[Data listing]
_____

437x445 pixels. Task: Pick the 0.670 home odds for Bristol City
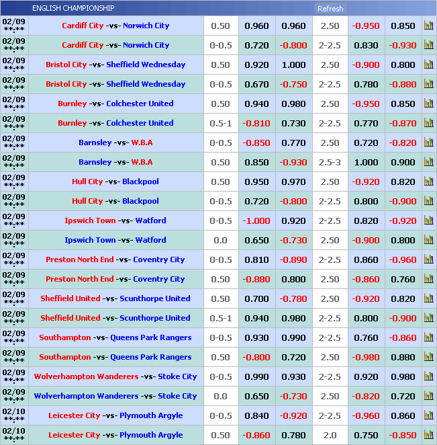[x=256, y=85]

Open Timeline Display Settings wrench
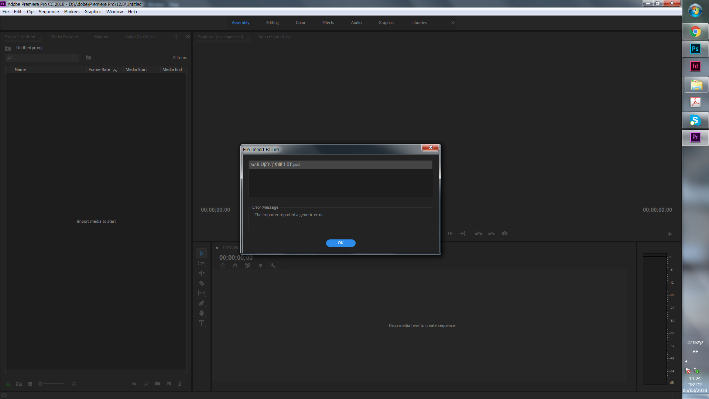tap(273, 266)
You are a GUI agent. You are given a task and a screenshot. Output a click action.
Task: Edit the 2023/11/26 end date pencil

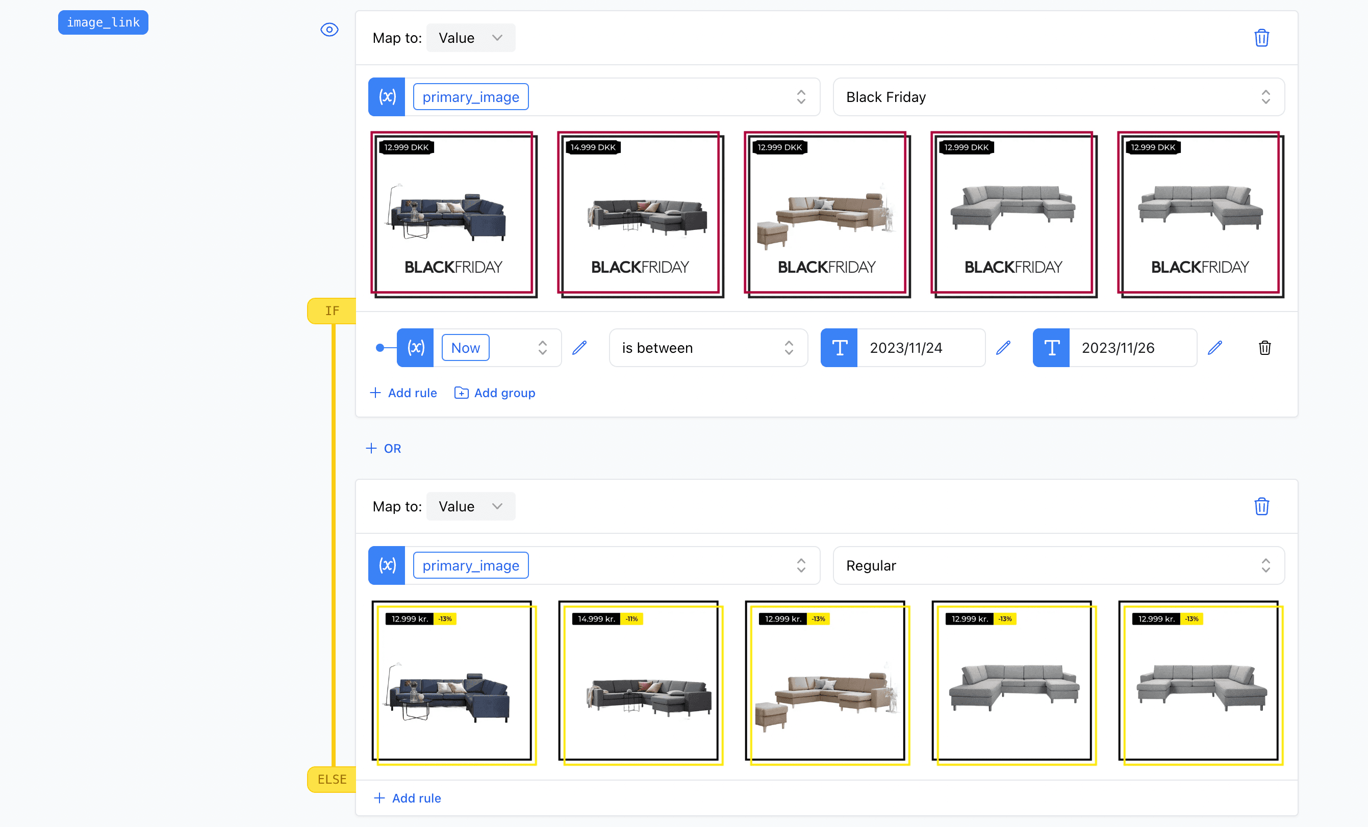1215,348
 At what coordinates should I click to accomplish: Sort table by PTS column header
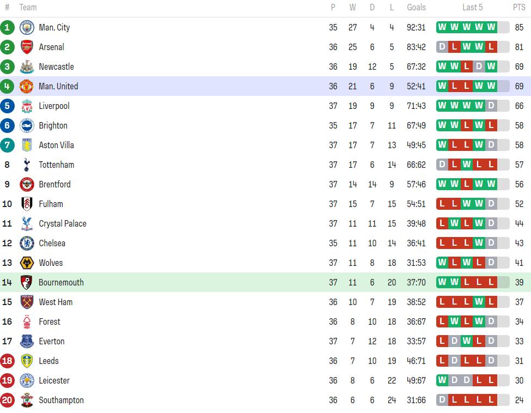(519, 8)
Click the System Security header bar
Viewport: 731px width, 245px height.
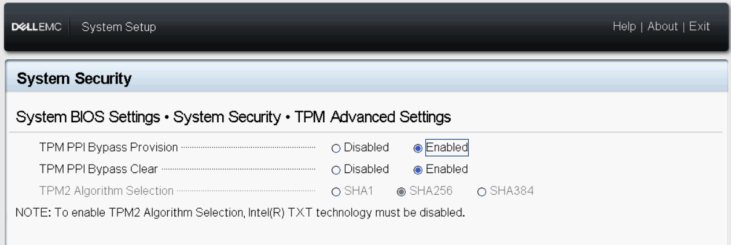pos(74,78)
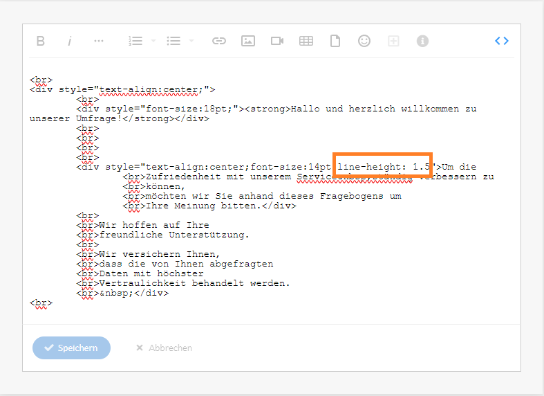Click inside the line-height: 1.5 text

pos(384,168)
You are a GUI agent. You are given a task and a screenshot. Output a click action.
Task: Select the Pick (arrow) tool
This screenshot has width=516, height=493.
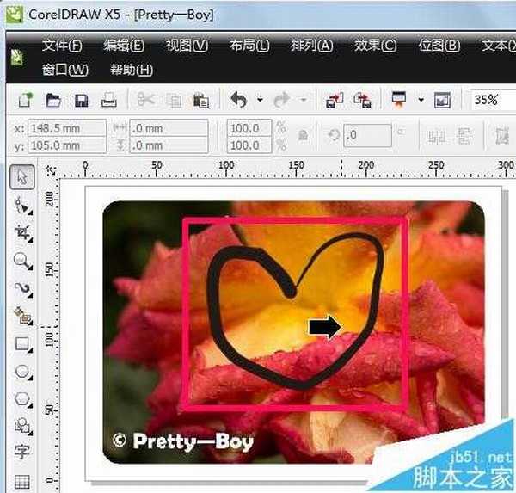pos(22,178)
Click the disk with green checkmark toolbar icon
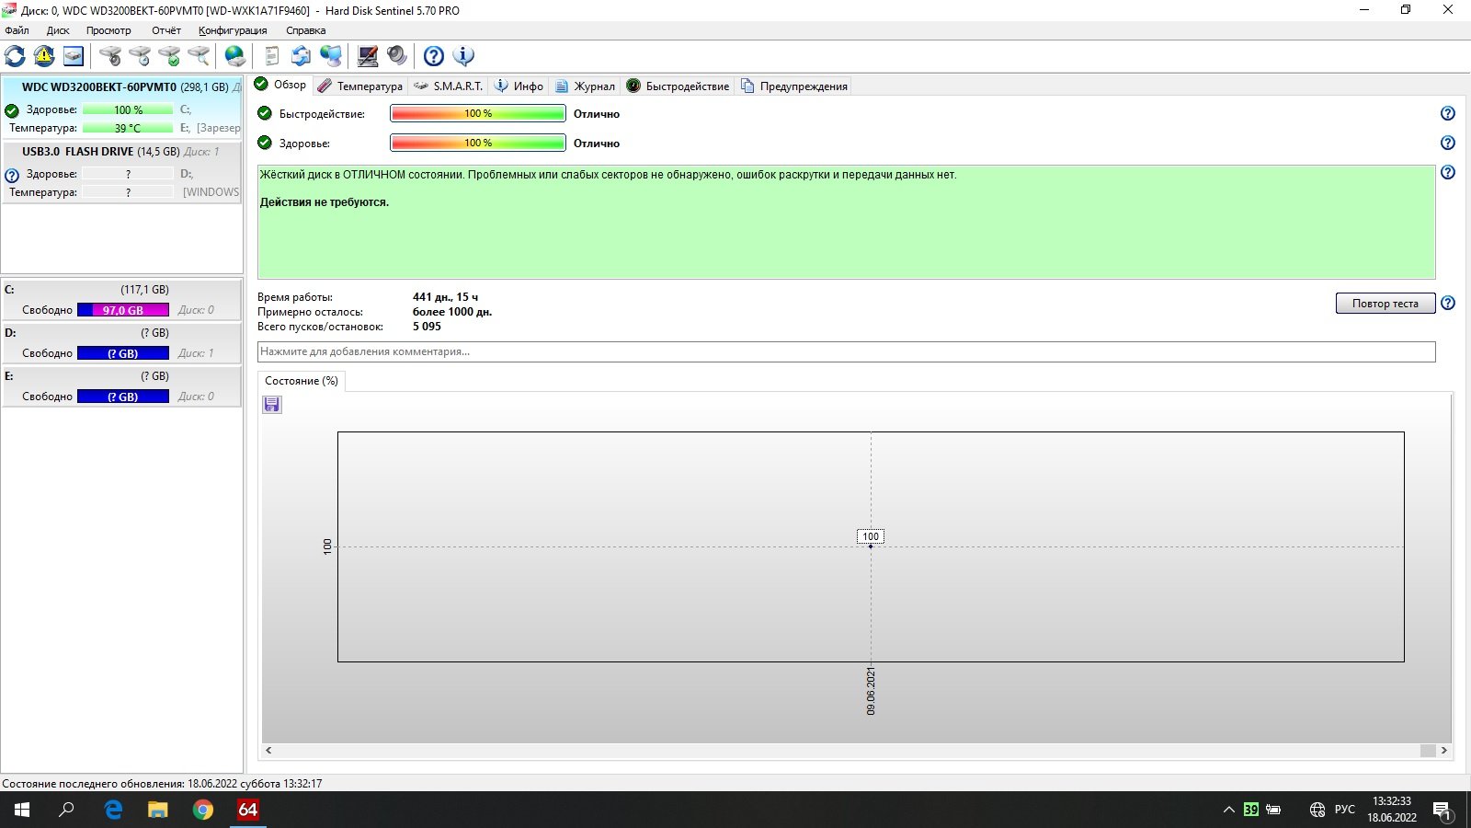The width and height of the screenshot is (1471, 828). (169, 56)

_____

* What you need to do *
Lay out the material above as a JSON list of strings, with one string per line and no blank lines. Leave the pictures out.

* Result of the exercise *
[
  "437x445 pixels. Task: Pick the 0.670 home odds for Bristol City",
  "[x=256, y=85]",
  "Open Timeline Display Settings wrench",
  "tap(273, 266)",
  "You are a GUI agent. You are given a task and a screenshot. Output a click action.",
  "Task: Edit the 2023/11/26 end date pencil",
  "1215,348",
  " At what coordinates should I click to accomplish: Sort table by PTS column header",
  "(519, 8)",
  "Click the System Security header bar",
  "Viewport: 731px width, 245px height.",
  "pos(74,78)",
  "Click inside the line-height: 1.5 text",
  "pos(384,168)",
  "You are a GUI agent. You are given a task and a screenshot. Output a click action.",
  "Task: Select the Pick (arrow) tool",
  "This screenshot has width=516, height=493.",
  "pos(22,178)",
  "Click the disk with green checkmark toolbar icon",
  "The width and height of the screenshot is (1471, 828). (169, 56)"
]